[Some records]
>>>>
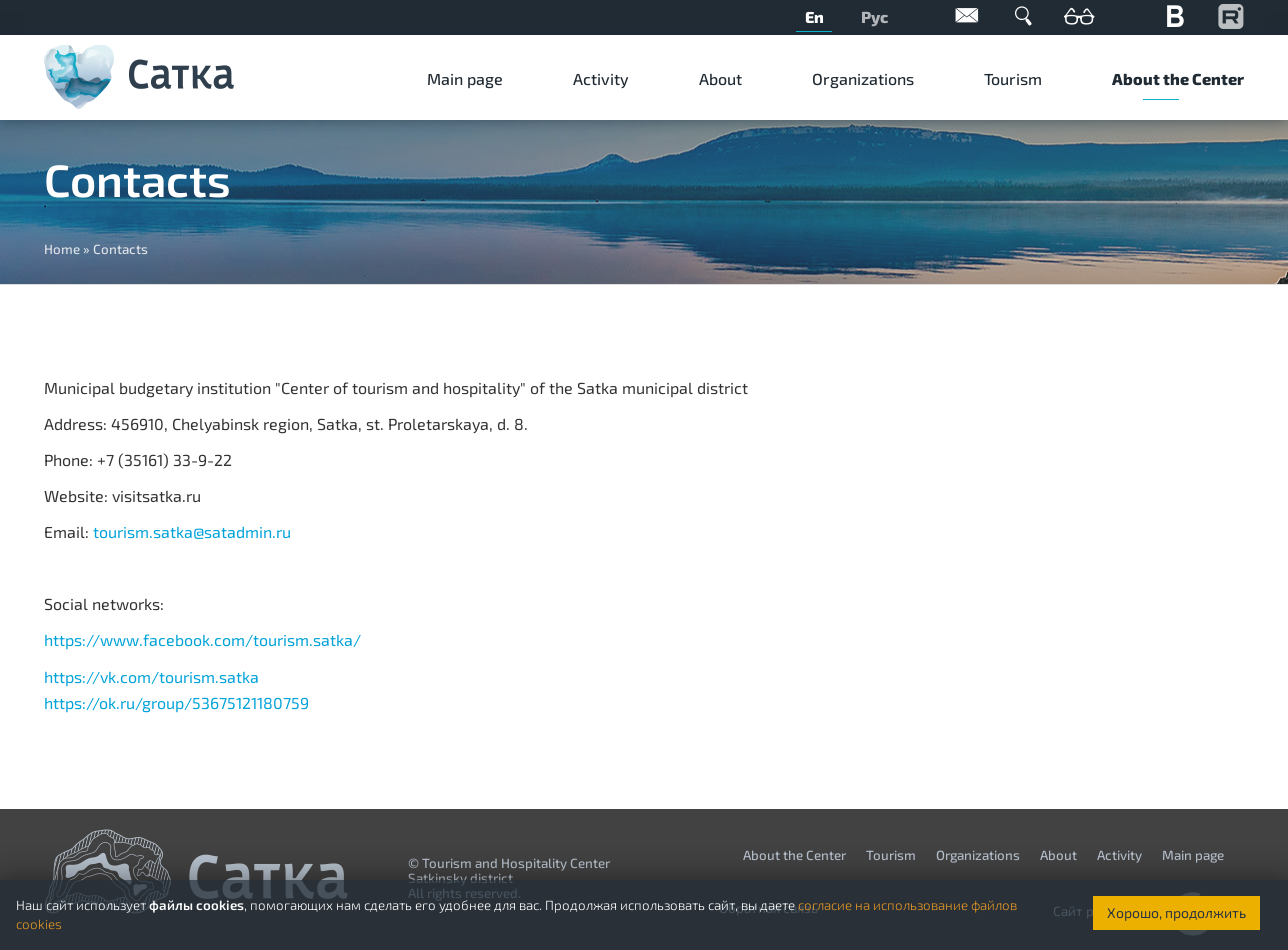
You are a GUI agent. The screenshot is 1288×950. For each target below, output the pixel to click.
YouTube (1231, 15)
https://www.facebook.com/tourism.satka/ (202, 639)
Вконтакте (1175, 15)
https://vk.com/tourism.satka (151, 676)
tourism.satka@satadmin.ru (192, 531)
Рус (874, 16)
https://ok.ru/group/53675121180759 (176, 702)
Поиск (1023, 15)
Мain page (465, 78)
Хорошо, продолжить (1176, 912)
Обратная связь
<<<<
Rewrite the listing above, swapping "pixel" for "point" and keeping everything else unchanged. Omit the pictures from your answer.

You are a GUI agent. The screenshot is 1288×950. For each target below, output the point to click.
YouTube (1231, 15)
https://www.facebook.com/tourism.satka/ (202, 639)
Вконтакте (1175, 15)
https://vk.com/tourism.satka (151, 676)
tourism.satka@satadmin.ru (192, 531)
Рус (874, 16)
https://ok.ru/group/53675121180759 (176, 702)
Поиск (1023, 15)
Мain page (465, 78)
Хорошо, продолжить (1176, 912)
Обратная связь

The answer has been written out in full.